I tried putting the AppearanceLib form 9.2.2 into 8.6 with the extension trick.  It crashes when loading the desktop!  Having drawn what appeared to be a blank System 7-style white menu bar with rounded corners.  Neat to see System 7 potentially lurking beneath there.  I rebooted from a different disk image and removed the extension and everything returned to normal.

I made an incomplete scheme-to-theme converter close to 15 years ago.  If you had a favorite K Scheme, we can use that to mostly make a theme; it would need to be finished up by hand after running the converter.

-- Collected data --
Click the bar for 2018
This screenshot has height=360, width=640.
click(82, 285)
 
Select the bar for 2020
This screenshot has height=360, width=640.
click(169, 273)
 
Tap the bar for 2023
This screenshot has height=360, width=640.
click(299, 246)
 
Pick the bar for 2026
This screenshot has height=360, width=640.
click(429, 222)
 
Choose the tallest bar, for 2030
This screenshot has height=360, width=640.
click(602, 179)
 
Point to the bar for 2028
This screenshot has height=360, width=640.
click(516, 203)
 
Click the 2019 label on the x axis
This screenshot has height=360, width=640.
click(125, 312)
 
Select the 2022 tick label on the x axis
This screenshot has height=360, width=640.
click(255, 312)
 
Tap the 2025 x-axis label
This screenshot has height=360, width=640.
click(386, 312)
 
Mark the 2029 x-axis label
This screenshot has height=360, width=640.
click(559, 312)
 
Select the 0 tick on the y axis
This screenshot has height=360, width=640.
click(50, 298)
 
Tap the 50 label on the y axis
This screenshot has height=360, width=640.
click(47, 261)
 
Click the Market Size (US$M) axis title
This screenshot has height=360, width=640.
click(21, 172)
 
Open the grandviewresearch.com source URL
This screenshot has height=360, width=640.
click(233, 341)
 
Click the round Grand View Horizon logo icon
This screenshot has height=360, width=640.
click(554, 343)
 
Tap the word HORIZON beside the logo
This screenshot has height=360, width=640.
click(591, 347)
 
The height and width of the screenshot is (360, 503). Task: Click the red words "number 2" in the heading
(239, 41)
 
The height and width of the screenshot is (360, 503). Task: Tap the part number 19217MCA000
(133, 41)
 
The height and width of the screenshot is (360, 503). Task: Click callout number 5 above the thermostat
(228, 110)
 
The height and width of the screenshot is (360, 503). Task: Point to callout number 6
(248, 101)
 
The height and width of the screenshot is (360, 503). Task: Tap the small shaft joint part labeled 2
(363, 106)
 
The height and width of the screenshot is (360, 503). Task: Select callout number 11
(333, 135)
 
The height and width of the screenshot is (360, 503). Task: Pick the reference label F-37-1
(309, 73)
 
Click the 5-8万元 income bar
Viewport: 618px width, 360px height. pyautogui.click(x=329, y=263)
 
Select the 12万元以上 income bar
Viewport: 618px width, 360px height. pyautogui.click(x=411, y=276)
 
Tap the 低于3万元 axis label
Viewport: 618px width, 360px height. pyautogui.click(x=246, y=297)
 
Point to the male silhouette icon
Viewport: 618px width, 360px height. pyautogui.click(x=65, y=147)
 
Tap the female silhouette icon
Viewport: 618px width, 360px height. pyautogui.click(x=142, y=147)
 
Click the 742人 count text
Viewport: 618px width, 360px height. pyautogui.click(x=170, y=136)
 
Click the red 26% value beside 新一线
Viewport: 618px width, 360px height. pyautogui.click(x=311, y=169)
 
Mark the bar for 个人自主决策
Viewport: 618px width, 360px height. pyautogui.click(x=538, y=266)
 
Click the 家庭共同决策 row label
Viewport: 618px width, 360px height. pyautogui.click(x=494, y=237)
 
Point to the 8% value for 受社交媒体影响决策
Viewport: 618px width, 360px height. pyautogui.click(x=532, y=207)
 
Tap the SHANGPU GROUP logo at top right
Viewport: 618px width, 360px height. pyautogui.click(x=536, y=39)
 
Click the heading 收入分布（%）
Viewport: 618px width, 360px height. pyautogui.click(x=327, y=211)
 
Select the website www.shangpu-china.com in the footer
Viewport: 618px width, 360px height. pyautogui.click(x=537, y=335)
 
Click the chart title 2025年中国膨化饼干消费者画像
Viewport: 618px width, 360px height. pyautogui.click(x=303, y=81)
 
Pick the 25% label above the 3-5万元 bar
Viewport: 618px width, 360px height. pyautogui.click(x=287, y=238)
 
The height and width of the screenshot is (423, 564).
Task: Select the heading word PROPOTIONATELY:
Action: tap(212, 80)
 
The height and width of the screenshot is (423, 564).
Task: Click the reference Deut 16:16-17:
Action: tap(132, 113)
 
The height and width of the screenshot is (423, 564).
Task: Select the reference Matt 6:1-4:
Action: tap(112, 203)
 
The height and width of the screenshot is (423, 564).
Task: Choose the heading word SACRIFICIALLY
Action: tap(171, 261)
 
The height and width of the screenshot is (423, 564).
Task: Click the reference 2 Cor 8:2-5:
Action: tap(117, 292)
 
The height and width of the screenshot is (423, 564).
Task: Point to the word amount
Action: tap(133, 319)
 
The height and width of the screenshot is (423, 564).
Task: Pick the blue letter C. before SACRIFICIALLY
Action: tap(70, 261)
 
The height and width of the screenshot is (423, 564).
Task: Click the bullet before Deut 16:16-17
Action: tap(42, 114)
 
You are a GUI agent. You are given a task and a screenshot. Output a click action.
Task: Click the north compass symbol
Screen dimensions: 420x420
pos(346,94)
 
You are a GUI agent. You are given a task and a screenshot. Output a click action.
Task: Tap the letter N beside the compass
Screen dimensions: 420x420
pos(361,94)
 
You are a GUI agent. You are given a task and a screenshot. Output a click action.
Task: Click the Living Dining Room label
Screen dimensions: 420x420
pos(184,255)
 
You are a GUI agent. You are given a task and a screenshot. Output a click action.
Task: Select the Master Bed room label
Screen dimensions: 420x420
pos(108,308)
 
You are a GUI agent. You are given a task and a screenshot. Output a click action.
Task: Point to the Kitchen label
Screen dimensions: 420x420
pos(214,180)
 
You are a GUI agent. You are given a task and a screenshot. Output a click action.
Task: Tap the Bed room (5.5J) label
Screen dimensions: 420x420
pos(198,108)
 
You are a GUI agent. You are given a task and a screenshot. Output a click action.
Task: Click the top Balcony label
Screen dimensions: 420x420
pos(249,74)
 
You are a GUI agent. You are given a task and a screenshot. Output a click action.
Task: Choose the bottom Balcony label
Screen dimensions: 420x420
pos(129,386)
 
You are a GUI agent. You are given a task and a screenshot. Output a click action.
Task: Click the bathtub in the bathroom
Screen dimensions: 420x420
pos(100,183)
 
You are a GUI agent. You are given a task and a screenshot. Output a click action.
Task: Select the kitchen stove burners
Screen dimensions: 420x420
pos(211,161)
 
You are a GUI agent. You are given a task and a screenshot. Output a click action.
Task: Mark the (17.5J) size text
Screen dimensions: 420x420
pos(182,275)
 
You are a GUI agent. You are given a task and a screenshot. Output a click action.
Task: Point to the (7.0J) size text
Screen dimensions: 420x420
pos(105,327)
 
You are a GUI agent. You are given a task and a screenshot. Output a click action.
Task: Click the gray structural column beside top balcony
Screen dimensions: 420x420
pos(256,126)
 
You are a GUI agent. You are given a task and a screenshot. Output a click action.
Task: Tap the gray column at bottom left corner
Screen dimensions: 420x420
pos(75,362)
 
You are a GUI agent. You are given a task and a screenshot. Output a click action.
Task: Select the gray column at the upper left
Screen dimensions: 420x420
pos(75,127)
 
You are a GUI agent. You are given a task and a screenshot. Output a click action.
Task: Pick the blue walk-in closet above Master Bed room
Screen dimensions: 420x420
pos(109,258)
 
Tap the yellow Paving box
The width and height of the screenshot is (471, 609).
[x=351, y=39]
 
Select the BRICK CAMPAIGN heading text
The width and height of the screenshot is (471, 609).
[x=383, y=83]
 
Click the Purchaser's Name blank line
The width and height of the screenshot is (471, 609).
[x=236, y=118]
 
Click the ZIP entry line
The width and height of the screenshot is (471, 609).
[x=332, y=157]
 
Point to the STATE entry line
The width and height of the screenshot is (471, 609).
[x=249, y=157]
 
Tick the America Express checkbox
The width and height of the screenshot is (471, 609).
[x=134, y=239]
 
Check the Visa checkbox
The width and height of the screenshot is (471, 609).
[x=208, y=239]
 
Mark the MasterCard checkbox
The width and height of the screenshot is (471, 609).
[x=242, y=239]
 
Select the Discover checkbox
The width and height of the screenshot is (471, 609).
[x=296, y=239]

-- Problems and tasks --
[1] Reproduce the AppearanceLib post word for word, everything from "I tried putting" down to "running the converter.".
[2] Carry the AppearanceLib post further, starting right after its final sentence.

-- Your written answers --
[1]
I tried putting the AppearanceLib form 9.2.2 into 8.6 with the extension trick.  It crashes when loading the desktop!  Having drawn what appeared to be a blank System 7-style white menu bar with rounded corners.  Neat to see System 7 potentially lurking beneath there.  I rebooted from a different disk image and removed the extension and everything returned to normal.

I made an incomplete scheme-to-theme converter close to 15 years ago.  If you had a favorite K Scheme, we can use that to mostly make a theme; it would need to be finished up by hand after running the converter.

[2]
It would be a neat project to try to add Scheme support to AppearanceLib and control panel.  That would be a monumental project though.  When I made that scheme converter, it attracted the attention of Greg Landweber.  I had made some comments how Kaleidoscope had issues, I took sides with Apple, etc, not ever imagining he would see that.  I don't even remember what I all said.  But he did see it!  And soon thereafter, the scheme archive died which I thought was kind of tragic.  I would definitely want his blessing and potentially sharing of his source code before considering a project like that but I am not anywhere near the point where I could say that I could even do that or what it would take.  Kaleidoscope does have some features that are not available in themes.  Probably the best approach would work like this:
  • Improve/finish the scheme-to-theme converter
  • Add the missing features from Kaleidoscope into appearanceLib
  • Convert all schemes of interest into themes.